Jean-Marie Fleury, l’éditeur des hebdomadaires GHI et Lausanne-Cités n’y va pas avec le dos de la cuiller dans le dernier numéro des deux grands tous ménages lémaniques. L’homme d’affaires genevois reproche au monde politique d’exclure les gratuits de la manne octroyée aux médias touchés par la crise. A savoir notamment un service postal avantageux.
M. Fleury a raison sur le fond. Qu’est-ce qui fait la qualité de l’information? Quel média mérite d’être soutenu par l’Etat? La presse gratuite travaille-t-elle forcément moins bien que les journaux payants? Si l’on exclut le gratuit du géant alémanique Tamedia, elle a pour elle une certaine indépendance mais surtout l’impertinence et la curiosité, atouts nécessaires dans l’optique d’assurer la bonne marche du débat démocratique. Deux exemples: l’affaire du Palais de Beaulieu – un trou de plusieurs millions – et la crise du Covid sous l’angle de la pénurie de désinfectant imputable à la mise à mort irresponsable de la Régie fédérale des alcools. Sur ces deux thèmes, le rédacteur en chef de Lausanne-Cités n’a pas craint de lever le lièvre du scandale en dénonçant des magouilles politiques, aux antipodes du ronron des médias dits « mainstream », relais des mots d’ordre officiels.
L’éditeur genevois n’est pas naïf au point d’ignorer la loi des rapports de force. Si le monde politique donne de l’argent à la presse après avoir craché si longtemps sur l’aide directe, c’est qu’il se rend compte de la gravité de la situation en termes nullement désintéressés. Jusqu’à nouvel ordre, les médias, surtout audiovisuels, restent le fil ténu qui relie l’élu à l’électeur. Pour que cette mission soit assurée, point n’est besoin de balayer large. L’aide « utile » implique qu’il suffit de la concentrer sur le quotidien “traditionnel” de la région.
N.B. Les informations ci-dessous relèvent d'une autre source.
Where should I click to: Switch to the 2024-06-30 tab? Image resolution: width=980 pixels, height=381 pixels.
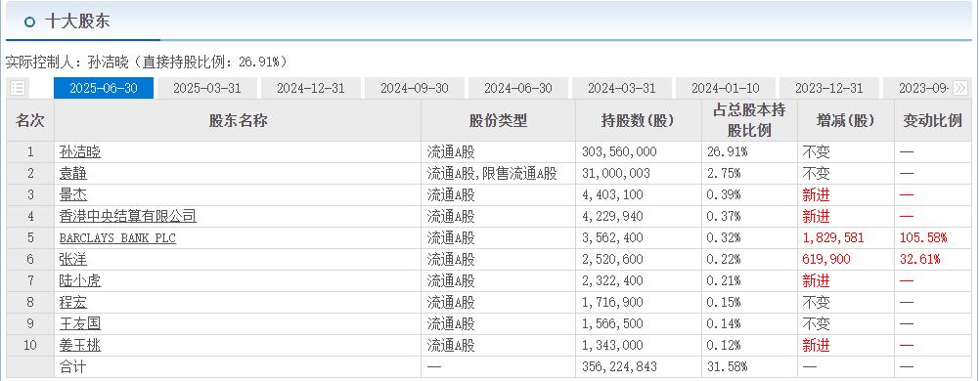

Il y a pourtant une faille dans l’argumentation de M. Fleury car ce dernier omet de rappeler que Lausanne-Cités bénéficie d’une subvention annuelle de 170.000 francs, octroyée par la ville de Lausanne. Laquelle obtient en échange un espace pour diffuser ses informations. Cet accord conclu en 2018, avait permis à M. Fleury de sauver l’hebdomadaire lausannois, coupant du même coup l’herbe sous les pieds de Christoph Blocher, candidat au rachat. Si le ténor UDC, qui convoite depuis longtemps une tribune en Suisse romande, était parvenu à ses fins, nul doute qu’il n’aurait pas levé le petit doigt pour se plaindre de l’indifférence de Berne. Au parlement, son parti a voté contre le train de mesures en faveur des médias…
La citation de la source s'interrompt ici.